Water Use Permit
*To schedule a pre-application meeting (recommended) please call the District at 386-362-1001, or contact email@example.com
A water user shall obtain a permit if ANY of the following criteria are met:
- Withdrawals from wells 8 inches or greater in diameter
- Surface water withdrawals using a cumulative intake of 6 inches or greater in diameter
- Withdrawals of 100,000 gallons or more per day
- Withdrawals from facilities having a cumulative withdrawal capacity of 1,000,000 gallons or more per day
- Withdrawals of any amount for beverage processing use
A complete reference to water use permitting rule can be found here.
All withdrawals or diversions which are greater than or equal to 1,000,000 gallons per day must be approved by the District’s Governing Board.
*To apply now, log-in to E-permitting and create a username and password. All required forms are accessible within E-permitting.

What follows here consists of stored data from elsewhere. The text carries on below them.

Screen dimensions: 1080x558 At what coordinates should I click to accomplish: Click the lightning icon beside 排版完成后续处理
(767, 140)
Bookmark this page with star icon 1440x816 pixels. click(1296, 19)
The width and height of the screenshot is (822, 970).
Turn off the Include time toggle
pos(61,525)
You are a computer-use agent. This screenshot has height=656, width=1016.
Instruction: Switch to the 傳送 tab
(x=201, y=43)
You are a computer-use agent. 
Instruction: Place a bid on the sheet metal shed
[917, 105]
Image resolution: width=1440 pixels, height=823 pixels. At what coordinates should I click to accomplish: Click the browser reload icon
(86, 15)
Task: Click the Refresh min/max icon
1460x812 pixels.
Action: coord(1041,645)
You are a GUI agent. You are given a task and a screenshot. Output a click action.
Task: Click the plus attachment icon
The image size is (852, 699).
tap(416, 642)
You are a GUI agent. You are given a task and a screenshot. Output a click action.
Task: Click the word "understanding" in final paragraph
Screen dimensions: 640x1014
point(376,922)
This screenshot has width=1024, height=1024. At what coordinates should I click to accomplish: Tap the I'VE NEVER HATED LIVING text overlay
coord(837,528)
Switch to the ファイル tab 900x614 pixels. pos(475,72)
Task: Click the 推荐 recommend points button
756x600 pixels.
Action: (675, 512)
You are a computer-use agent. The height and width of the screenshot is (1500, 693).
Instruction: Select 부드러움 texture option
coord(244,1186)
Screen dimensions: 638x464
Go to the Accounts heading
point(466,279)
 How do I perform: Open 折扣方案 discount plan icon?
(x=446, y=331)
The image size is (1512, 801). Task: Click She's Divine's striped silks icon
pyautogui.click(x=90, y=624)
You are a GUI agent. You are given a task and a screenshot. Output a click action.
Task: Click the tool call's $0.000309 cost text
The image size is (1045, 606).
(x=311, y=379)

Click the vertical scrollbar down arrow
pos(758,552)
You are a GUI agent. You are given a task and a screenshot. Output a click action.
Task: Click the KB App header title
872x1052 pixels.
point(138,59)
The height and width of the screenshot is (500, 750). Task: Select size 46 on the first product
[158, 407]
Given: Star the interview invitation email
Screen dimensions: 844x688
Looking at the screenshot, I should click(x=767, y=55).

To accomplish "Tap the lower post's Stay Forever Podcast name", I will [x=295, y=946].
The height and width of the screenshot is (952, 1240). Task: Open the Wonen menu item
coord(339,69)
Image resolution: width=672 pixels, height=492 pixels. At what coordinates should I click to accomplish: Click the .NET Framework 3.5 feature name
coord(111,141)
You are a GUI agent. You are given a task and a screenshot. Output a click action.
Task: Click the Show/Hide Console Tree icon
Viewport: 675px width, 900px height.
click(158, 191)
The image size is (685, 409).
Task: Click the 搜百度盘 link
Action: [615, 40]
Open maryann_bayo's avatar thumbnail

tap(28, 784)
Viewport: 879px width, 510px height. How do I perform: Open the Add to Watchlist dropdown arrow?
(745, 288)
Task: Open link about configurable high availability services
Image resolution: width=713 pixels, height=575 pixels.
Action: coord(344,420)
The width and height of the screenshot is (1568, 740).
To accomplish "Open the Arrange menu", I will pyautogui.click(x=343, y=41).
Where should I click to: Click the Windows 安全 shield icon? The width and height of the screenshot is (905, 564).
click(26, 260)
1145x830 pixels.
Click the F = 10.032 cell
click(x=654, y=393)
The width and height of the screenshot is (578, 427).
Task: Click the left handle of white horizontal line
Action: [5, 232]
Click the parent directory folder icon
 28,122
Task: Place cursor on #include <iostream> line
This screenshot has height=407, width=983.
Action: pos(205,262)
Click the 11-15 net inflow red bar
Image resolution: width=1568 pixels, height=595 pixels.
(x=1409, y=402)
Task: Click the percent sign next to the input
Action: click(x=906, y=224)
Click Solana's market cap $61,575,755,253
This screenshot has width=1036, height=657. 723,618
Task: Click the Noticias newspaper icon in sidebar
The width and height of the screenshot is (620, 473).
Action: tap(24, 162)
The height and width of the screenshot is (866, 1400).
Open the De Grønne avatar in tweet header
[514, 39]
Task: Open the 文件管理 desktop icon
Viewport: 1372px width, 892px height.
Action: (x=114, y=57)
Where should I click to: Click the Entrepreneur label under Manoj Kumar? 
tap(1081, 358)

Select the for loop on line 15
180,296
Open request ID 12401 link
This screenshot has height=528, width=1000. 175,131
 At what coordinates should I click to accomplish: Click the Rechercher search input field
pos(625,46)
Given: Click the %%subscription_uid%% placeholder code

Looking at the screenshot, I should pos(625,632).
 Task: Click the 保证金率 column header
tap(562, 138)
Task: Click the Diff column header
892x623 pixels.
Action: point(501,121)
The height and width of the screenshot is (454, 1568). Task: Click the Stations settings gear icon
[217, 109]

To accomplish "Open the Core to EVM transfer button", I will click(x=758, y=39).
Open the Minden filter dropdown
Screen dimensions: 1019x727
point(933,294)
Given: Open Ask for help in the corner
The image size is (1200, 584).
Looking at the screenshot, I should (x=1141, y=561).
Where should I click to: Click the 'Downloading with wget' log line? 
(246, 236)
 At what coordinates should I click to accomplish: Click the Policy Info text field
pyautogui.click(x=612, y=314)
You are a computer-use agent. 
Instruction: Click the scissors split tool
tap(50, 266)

Withdrawals and diversions of water for the following uses are exempt from water use permitting:
- Water used for domestic purposes;
- Dewatering activities that do not exceed a total of 180 days; and
- Water withdrawn strictly for fire-fighting purposes
View Issued Permits
Water Use permits issued by this District may be viewed in the E-permitting system or may be viewed on the Florida Water Permits website.
The District utilizes groundwater modeling to evaluate local and regional impacts for individual withdrawals for every permit application. The North Florida Model (version 2.0) groundwater model is currently being used by the District. The modeling documentation and files for use are here.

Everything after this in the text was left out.